- [Extrait choisi]
┄┄┄┄┄┄┄┄┄┄

Haut conseil islamique : Tensions entre pro et anti IBK

La polémique née de l’élaboration d’un manuel d’éducation ‘’sexuelle complète’’, a étalé au grand jour les tensions au sein du très puissant Haut conseil islamique du Mali. L’institution fédère toutes les associations musulmanes du pays.

Dimanche, 23 décembre, à l’appel de l’imam Mahmoud Dicko, président du Haut conseil islamique du Mali, des centaines de fidèles se sont rassemblés au palais de la Culture Amaadou Hampaté Ba pour le meeting de sensibilisation et d’information sur le projet d’éducation ‘’sexuelle complète’’. Ce rassemblement s’est tenu alors que la majorité des membres du bureau de l’organisation faitière a désapprouvé sa tenue, au motif que les travaux du projet incriminé ont été suspendus par le Gouvernement, qui a entamé des rencontres avec les leaders religieux et coutumiers.

Dans le camp de l’imam Mahmoud Dicko, on parle de “manipulation”, un ‘’complot visant’’ à isoler le leader religieux en froid avec le pouvoir. Le porte-parole de l’imam accuse le gouvernement de vouloir appliquer la politique du ‘’diviser pour mieux régner’’ au Haut conseil, où il révèle des ‘’tensions’’ entre musulmans pro et anti IBK.

┄┄┄┄┄┄┄┄┄┄

- [Matériel fourni]
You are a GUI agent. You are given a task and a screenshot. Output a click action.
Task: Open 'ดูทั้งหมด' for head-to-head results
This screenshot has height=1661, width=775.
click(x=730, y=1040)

┄┄┄┄┄┄┄┄┄┄

- [Travail à réaliser] Reproduisez intégralement, s'il vous plaît, l'article ci-dessus sur le Haut conseil islamique du Mali.

- [Résultat obtenu]
Haut conseil islamique : Tensions entre pro et anti IBK

La polémique née de l’élaboration d’un manuel d’éducation ‘’sexuelle complète’’, a étalé au grand jour les tensions au sein du très puissant Haut conseil islamique du Mali. L’institution fédère toutes les associations musulmanes du pays.

Dimanche, 23 décembre, à l’appel de l’imam Mahmoud Dicko, président du Haut conseil islamique du Mali, des centaines de fidèles se sont rassemblés au palais de la Culture Amaadou Hampaté Ba pour le meeting de sensibilisation et d’information sur le projet d’éducation ‘’sexuelle complète’’. Ce rassemblement s’est tenu alors que la majorité des membres du bureau de l’organisation faitière a désapprouvé sa tenue, au motif que les travaux du projet incriminé ont été suspendus par le Gouvernement, qui a entamé des rencontres avec les leaders religieux et coutumiers.

Dans le camp de l’imam Mahmoud Dicko, on parle de “manipulation”, un ‘’complot visant’’ à isoler le leader religieux en froid avec le pouvoir. Le porte-parole de l’imam accuse le gouvernement de vouloir appliquer la politique du ‘’diviser pour mieux régner’’ au Haut conseil, où il révèle des ‘’tensions’’ entre musulmans pro et anti IBK.